Several limitations of this review are of note. We identified few studies that assessed step edits apart from other pharmacy benefit changes; however, step therapy is similar to other policies (eg, multitier designs, PAs) that can impose a barrier to care that affects patient behavior. Therefore, the review was expanded to include other formulary restrictions that are similar to or often included in step edits. The effect of these programs may be generalizable to step edits in a broader sense; however, it must be noted that step edits are aimed at new users of a medication, whereas the other programs can involve all plan members. Further, the ability to draw conclusions based solely on the reviewed studies is hindered because plan restrictions, included costs, and disease types varied by study. Outcomes can be affected by a number of factors, including the patient population affected by the program (eg, disease type, sex, age, socioeconomic status), the degree of restriction imposed by the program, and planspecific factors such as negotiated prices for pharmaceuticals. In many cases, the preferences and past experiences of the physicians greatly affect the outcome of a step edit or formulary restriction.
Admittedly, the level of medication adherence in the general population is poor.
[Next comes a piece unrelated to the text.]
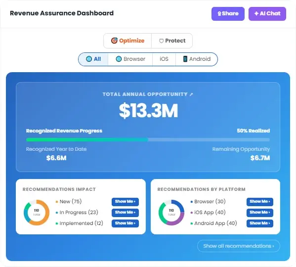Switch to the Protect mode
296x267 pixels.
click(172, 41)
The net consequences of step edits and formulary restrictions would be an interesting line of study that requires additional research, given that current medication adherence rates are suboptimal.
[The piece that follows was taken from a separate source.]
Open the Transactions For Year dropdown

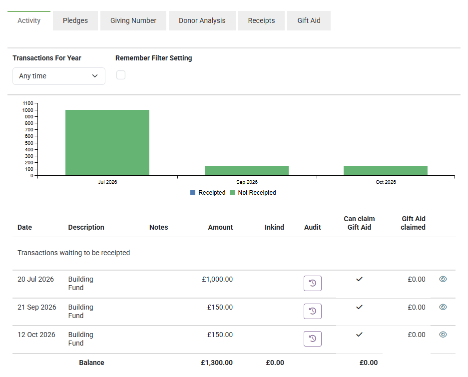click(59, 76)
Limitations of using administrative and pharmacy claims data include possible data inaccuracies and potential medication switches to over-the-counter medications, which would not be captured in the administrative claims database. Additionally, the use of pharmacy claims to indirectly determine compliance may overestimate or underestimate compliance, as actual patient consumption of medication was not assessed. Another limitation is the potential of a response bias, as survey data are limited by patient recall of the events and outcomes of step edits. In some cases, patients may not have been fully aware that step therapy was in effect and of the steps that were taken by healthcare providers to remedy the situation. Some of the studies were limited in scope owing to sample size; thus, responses may reflect the practice structure and patterns of the group of providers that were included in the study.
CONCLUSION Formulary restrictions have developed as a response to rising prescription drug costs and the availability of multiple products with similar perceived safety and efficacy. However, few studies provide evidence demonstrating that formulary controls and restrictive drug benefit designs achieve the intended goal of reducing total costs while maintaining quality care. Formulary restrictions and step edits may hinder patient access and adherence, and may increase total costs of care. Further research is needed to quantify the total financial implications of step edits to better understand their effect on patient behavior and adherence to therapy, and to support the claims that restrictions do not adversely affect patient health.